A riguardo si legge: “E’ insegnamento pacifico e costante della giurisdizione di legittimità che: ”..Per la configurabilità della clausola risolutiva espressa, le parti devono aver previsto la risoluzione di diritto del contratto per effetto dell'inadempimento di una o più obbligazioni specificamente determinate, restando estranea alla norma contenuta nell'art. 1456 c.c., la clausola redatta con generico riferimento alla violazione di tutte le obbligazioni contenute nel contratto; con la conseguenza che, in tale ultimo caso, l'inadempimento non risolve di diritto il contratto, sicché di esso deve essere valutata l'importanza in relazione alla economia del contratto stesso secondo la normativa generale in materia, non essendo sufficiente l'accertamento della sola colpa, come previsto invece in presenza di una valida clausola risolutiva espressa" (cfr. Cass., Sent. n. 11055 del 26/07/2002; Cass. civ. Sez. III, Sent. n. 1950 del 27/01/2009).

Sicché ciò che occorre, anche nel contesto pubblicistico, per la esatta operatività della clausola è, non già una generica previsione decadenziale, quanto la specifica previsione di singolari inadempimenti obbligazionari, né tale esigenza può essere compensata con l’intervenuta partecipazione dialettica del concessionario nel procedimento per l’asserito inadempimento.

Il disciplinare, infatti, difetta di una puntuale gradazione dei fatti estintivi il rapporto giuridico nato con la concessione, prevedendo, il citato punto 8, una generica e generalizzata evenienza estintiva del titolo, collegata a qualsivoglia ipotesi di inadempimento.

Non solo.

La possibilità della p.a di rimuovere unilaterale il rapporto giuridico concessorio attraverso un provvedimento di secondo grado non può prescindere dalla valutazione dell’interesse generale affidato all’amministrazione circa il corretto, ordinato svolgimento dell’attività istituzionale ad essa demandata.

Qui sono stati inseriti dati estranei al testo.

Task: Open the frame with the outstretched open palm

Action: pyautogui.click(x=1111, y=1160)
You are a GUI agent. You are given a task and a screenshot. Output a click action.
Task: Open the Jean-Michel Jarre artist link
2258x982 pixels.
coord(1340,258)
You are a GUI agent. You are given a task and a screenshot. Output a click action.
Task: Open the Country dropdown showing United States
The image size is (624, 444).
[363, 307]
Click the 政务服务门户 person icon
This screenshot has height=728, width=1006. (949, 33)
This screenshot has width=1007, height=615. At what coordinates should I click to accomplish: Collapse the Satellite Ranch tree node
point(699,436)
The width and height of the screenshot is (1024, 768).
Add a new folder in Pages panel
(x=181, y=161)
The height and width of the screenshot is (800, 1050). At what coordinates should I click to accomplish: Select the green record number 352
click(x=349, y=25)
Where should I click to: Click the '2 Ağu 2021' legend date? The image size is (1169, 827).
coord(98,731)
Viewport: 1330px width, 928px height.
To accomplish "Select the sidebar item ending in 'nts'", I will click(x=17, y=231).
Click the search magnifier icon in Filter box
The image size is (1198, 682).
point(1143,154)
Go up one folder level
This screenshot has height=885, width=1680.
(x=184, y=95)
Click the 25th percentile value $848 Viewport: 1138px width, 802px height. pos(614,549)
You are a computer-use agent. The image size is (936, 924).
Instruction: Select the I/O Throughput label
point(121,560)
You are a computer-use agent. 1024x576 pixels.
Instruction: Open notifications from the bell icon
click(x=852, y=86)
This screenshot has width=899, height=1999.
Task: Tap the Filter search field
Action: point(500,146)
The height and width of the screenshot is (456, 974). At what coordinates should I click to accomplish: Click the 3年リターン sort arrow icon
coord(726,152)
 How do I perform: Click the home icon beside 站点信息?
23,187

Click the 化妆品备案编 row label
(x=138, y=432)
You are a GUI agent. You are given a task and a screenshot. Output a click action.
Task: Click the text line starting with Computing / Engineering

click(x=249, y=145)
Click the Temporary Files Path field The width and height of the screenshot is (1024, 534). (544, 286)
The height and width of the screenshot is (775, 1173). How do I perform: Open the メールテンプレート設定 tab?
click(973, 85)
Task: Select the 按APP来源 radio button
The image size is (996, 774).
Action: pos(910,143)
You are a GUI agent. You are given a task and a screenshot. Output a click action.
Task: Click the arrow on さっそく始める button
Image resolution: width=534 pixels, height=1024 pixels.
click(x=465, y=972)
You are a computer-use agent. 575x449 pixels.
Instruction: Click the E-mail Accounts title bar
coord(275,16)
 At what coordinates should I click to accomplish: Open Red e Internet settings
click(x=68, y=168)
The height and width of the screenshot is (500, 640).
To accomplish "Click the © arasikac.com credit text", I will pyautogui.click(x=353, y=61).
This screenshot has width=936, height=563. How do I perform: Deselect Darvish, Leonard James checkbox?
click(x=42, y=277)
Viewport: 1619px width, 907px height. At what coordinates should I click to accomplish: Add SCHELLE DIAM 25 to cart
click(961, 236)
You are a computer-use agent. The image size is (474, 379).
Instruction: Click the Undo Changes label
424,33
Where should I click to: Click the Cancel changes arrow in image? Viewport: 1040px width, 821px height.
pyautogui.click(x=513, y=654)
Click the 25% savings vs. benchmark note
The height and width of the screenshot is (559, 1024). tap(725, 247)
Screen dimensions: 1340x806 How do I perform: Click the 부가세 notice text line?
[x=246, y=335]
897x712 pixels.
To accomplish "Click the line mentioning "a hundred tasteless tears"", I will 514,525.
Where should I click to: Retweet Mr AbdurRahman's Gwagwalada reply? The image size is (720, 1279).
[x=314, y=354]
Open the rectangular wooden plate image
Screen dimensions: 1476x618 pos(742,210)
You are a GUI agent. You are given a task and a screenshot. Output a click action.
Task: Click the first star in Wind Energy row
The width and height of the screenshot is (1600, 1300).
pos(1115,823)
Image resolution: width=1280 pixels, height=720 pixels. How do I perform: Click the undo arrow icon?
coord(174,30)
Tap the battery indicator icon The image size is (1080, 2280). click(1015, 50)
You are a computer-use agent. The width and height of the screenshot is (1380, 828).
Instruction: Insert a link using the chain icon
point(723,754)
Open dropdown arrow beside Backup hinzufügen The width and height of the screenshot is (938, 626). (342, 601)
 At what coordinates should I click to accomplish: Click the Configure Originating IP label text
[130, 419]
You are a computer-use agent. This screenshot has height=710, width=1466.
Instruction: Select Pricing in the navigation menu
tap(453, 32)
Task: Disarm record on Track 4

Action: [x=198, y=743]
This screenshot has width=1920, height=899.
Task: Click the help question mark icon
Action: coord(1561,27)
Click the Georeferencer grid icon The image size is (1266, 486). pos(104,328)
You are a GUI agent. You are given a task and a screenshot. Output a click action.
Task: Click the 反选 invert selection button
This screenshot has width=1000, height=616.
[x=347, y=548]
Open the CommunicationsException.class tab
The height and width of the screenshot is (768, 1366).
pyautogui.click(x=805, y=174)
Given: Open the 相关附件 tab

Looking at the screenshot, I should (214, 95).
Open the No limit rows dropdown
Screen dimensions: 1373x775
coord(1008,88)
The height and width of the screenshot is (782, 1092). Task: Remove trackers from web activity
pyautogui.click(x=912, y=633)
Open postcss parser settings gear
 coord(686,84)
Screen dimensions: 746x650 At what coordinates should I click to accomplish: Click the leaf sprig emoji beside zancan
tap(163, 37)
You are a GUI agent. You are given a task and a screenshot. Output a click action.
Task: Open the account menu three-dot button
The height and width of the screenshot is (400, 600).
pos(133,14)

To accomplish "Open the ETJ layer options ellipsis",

In altri termini la p.a., in questo caso, non valuta l’interesse sotteso al rapporto negli stessi termini utilizzati per la sua costituzione, seppure di segno contrario, ma ha riguardo alla sola e ordinata disciplina della propria generale attività.

E’ questo il criterio essenziale e fondante la legittimità il provvedimento amministrativo estintivo il rapporto, proprio perché la natura dell’inadempimento deve essere tale da compromettere le finalità essenziali del disciplinare che, conseguentemente, compromettono le finalità essenziali e pubblicistiche della concessione.

Tale percorso deve essere puntualmente rappresentato dalla p.a., anche attraverso sintetiche formule risolutive in grado di individuare l’inadempimento secondo una significativa valenza, ovvero delineato nel contesto motivazionale del provvedimento decadenziale”.

In definitiva l’ente ha l’onere di dimostrare un inadempimento del disciplinare (da parte del concessionario) grave ed essenziale tale da compromettere le finalità pubblicistiche della concessione medesima.